EXERCISE DIRECTIONS:
According to the passage on Louisiana's government and Jefferson's 1804 reelection, how long was the governor of Louisiana to hold office under the bill as finally passed?

══ EXCERPTED PASSAGE ══

When the people understand the value of laws equally and impartially administered, and begin to feel an attachment to the United States, and to inquire into the principles of free government, it will be time enough to give them the elective franchise. (Annals of Congress, 1803, pp. 1072-1073.)

A majority of the House refused to support the President's bill, and amended it so as to authorize the inhabitants of Louisiana to elect the members of the legislative council. The Senate refused to concur, and the outcome, as stated in the Annals, was:

It may not be unsatisfactory here to state that the bill, as finally passed, is limited in duration to one year from the 1st day of October next (when it is to take effect) and thence to the end of the next session of Congress. It directs the appointment by the President of a governor, to hold his office for four years; the appointment annually of a legislative council, composed of inhabitants of Louisiana, and the appointment of judges. It will be perceived that the principle of the Senate, withholding for the present the right of suffrage from the people of Louisiana, prevailed, subject, however, to the limitation of time introduced in the bill by the House of Representatives. (Annals of Congress, 1803, p. 1230.)

In 1804 Jefferson was a candidate for reelection to the Presidency. The course pursued by his Administration in the acquisition and government of Louisiana was submitted to the people. Jefferson received 162 electoral votes out of 176, while in 1801 he received but 73 out of 138.

In the Ninth Congress (1805) the opposition to Jefferson could muster only 7 Senators out of 34, and 25 Representatives out of 141. The extent of his triumph is thus described:

From the St. Marys to the Potomac and the Ohio every electoral voice was given to Jefferson. With some surprise the public learned that Maryland gave 2 of 11 votes to C. C. Pinckney, who received also the 3 votes of Delaware. This little State even went back on its path, repudiated Cæsar A. Rodney, and returned to its favorite, Bayard, who was sent by a handsome majority to his old seat in the House of Representatives. Broken for an instant only by this slight check, the tide of Democratic triumph swept over the States of Pennsylvania, New Jersey, and New York, and burst upon Connecticut as though Jefferson's hope of dragging even that

State from its moorings were at length to be realized. With difficulty the Connecticut hierarchy held its own, and with despair after the torrent passed by it looked about and found itself alone. Even Massachusetts cast 29,310 votes for Jefferson, against 25,777 for Pinckney.

At the close of four years of administration all Jefferson's hopes were fulfilled. He had annihilated opposition. The slanders of the Federalist press helped to show that he was the idol of four-fifths of the nation. (Adams's History, vol. 2, p. 201.)

═══
══ RECORDS SHOWN ══

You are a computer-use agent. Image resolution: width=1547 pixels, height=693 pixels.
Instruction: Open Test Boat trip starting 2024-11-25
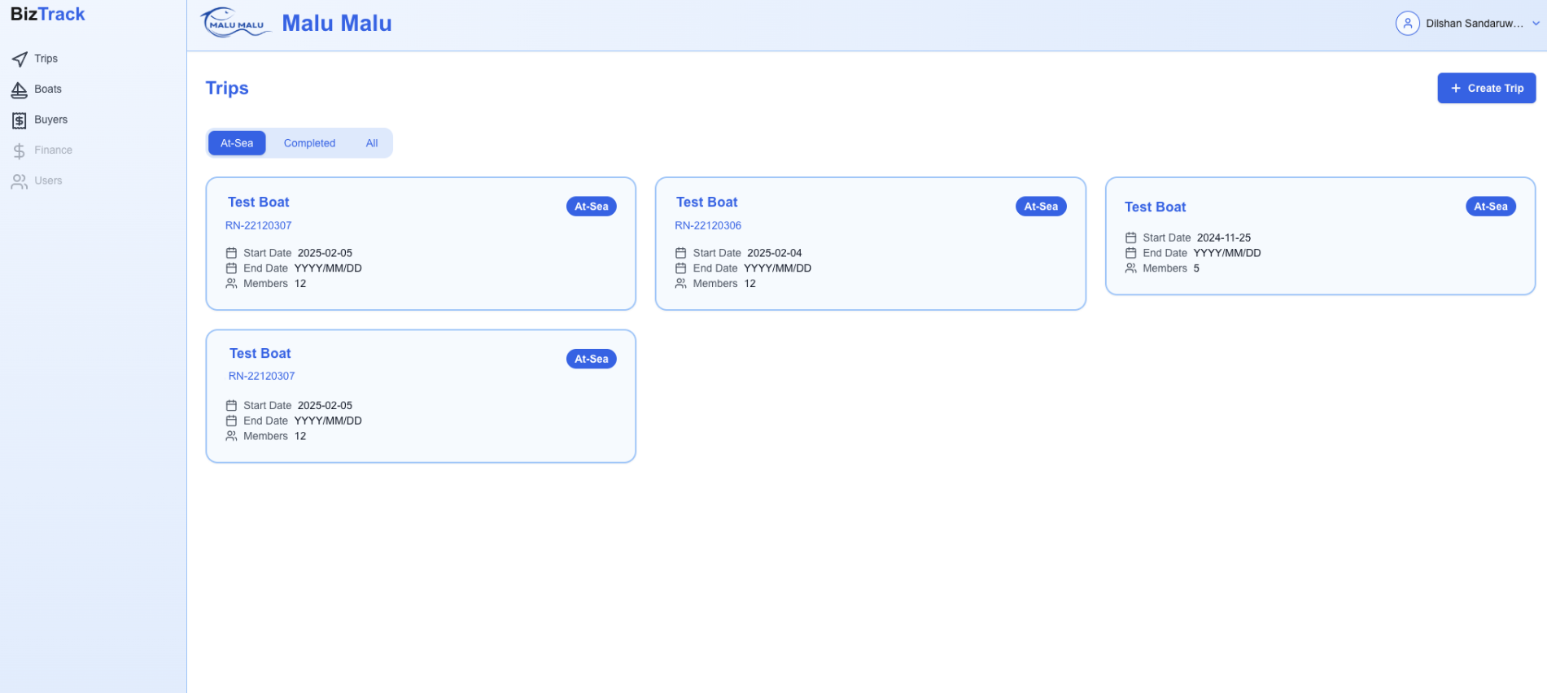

═══
══ RECORDS SHOWN ══

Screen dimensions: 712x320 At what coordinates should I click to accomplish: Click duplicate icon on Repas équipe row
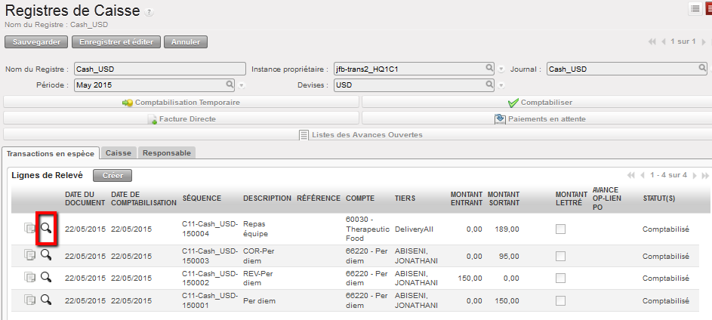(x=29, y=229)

═══
══ RECORDS SHOWN ══

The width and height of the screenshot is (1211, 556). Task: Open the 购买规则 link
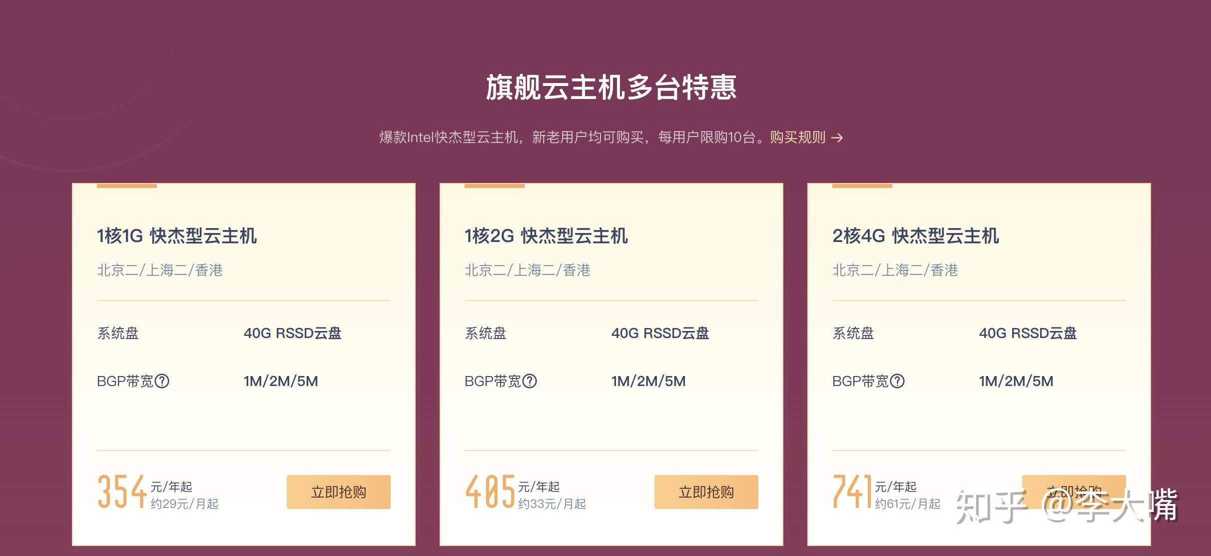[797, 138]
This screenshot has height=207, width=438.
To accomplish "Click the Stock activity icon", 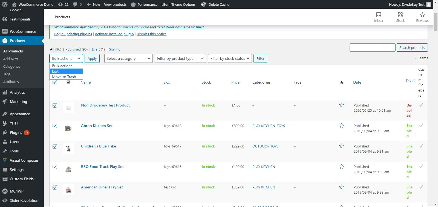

═══

CORRECT RESULT:
Four years.